OLYMPIA - The Washington State Legislature narrowly passed legislation last week that would give tenants new protections.
Senate Bill 5600 would extend the 3-day notice for default in rent payment to 14 days notice for tenancies under the Residential Landlord-Tenant Act.
The legislation would also require the 14-day notice be written in plain language and include information on civil legal aid resources available, if any, to the tenant. The mandatory notice period would be extended from 30 to 60 days when landlords propose a rent change amount.
Other changes in the legislation include requiring a landlord to first apply any tenant payment to rent before applying the payment toward other charges and prohibits continued tenancy and relief from forfeiture to be conditioned upon tenant payment or satisfaction of any monetary amount other than rent.
Under the new law, the bill provides the court with discretion to provide relief from forfeiture or to stay a writ of restitution.
A landlord would be required to provide a tenant with documentation regarding any damages for which the landlord intends to retain any of the deposit amount.
Supporters told lawmakers the statewide approach to housing and homeless needs to be overhauled.
"There is a need to overhaul our statewide approach to housing and homelessness by focusing on prevention as opposed to being primarily reactive. Inflexible eviction policies are a major source of housing instability around our state. If we are serious about long-term prevention, we must address this primary driver of homelessness. Currently, 26 states and the District of Columbia have pay or vacate notice periods longer than three days, including some with a 14-day notice. Washington State is outside the norm and for individuals living paycheck to paycheck, which is now nearly half of all Americans, these extensions of notice matter. We should also offer resources, flexibility, and compassion to help since one unexpected medical bill or car accident or government shutdown can lead to an eviction. Over the past five years, 132,000 adults have had been formally evicted in Washington, which is 1.8 percent of the state's population."
Supporters continued to add the bill gives tenants more time to pay rent but added 21 days would probably be best to a deal with most medical emergencies since it can take several weeks or even months to heal and be able to deal with outside responsibilities, like paying rent.

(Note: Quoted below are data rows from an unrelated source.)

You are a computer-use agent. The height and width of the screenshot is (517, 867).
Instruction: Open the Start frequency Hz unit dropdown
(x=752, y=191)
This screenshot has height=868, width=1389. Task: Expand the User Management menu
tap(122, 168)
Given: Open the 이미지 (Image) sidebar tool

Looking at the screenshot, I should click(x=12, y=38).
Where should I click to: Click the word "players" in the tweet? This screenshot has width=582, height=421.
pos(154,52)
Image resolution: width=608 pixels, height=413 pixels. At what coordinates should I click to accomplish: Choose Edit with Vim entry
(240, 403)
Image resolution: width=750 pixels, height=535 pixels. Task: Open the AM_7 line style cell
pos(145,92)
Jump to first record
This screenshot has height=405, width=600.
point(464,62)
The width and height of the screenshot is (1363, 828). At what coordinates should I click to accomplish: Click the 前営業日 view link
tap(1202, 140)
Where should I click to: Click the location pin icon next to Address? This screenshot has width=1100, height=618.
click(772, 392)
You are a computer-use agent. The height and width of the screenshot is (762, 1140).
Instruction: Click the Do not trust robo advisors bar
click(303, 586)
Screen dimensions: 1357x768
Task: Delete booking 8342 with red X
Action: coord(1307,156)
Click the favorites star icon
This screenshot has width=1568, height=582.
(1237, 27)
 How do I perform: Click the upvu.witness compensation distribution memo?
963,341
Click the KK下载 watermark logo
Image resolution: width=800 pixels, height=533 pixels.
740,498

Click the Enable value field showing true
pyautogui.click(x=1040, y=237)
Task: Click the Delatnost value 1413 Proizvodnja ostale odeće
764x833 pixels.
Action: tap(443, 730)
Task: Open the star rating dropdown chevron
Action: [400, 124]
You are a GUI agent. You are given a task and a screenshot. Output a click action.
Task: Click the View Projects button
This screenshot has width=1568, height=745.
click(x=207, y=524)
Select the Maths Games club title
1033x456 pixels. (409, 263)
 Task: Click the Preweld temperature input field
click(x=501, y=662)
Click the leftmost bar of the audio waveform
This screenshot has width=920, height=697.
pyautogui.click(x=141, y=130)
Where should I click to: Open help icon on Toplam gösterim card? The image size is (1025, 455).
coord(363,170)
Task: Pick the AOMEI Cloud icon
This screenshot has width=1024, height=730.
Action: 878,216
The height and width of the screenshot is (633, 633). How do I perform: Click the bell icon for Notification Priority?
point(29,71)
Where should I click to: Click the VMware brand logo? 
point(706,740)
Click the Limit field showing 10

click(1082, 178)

"Housing stability is crucial for healing. Emergencies happen to everyone at all income levels and we all need the flexibility to deal with emergencies. Extending the current three-day notice to allow up to 14 days for rent to be paid would make a significant difference in preventing homelessness for these households. It is going to be adequate for the tenant to go to a program do the intake, verify the debt, contact the landlord, and make the payment. We also need to ensure all eviction notices have information about legal resources and we need to allow courts to come up with alternatives."
But landlords and the Washington Landlord Association argued that the legislation does a great amount of harm to landlords.
Those opposed to the bill said the attrition rate of landlords show that they are getting out of the business because they can no longer afford it or handle the risk.
"Landlords are selling by the thousands in a market that is fairly high right now. This is going to devastate the amount of rental housing inventory. Landlords are also one medical trip to the hospital or one crisis away from having the same sort of issues as tenants. Many are struggling day to day as well. With property taxes and operating costs, landlords are just one late mortgage payment away from losing their building.
Some landlords argued the 3-day notice to vacate should not be changed.
"By the time that tenant replies to a three-day notice, there is an additional ten days for them to come up with funds or work with the landlord, of which many do work with their tenants. Communication between the tenant and the landlord is critical. Many landlords do not want the vacant unit or have turnover costs, so landlords want to keep these tenants in the units and keep them maintained in a good working order. Some landlords offer payment plans or provide educational information about the consequences of not paying rent," opponents argued.
Opponents also argued the bill would force landlords to stop working with tenants and immediately start the eviction process as a result of the increase in timeframes and costs.
District 13 lawmakers Tom Dent and Alex Ybarra voted against the legislation. Judy Warnick, who is also from District 13, voted in favor of the bill.
The bill was delivered to Gov. Inslee's desk on April 29 and awaits his signature.
The bill goes into effect on July 28, 2019.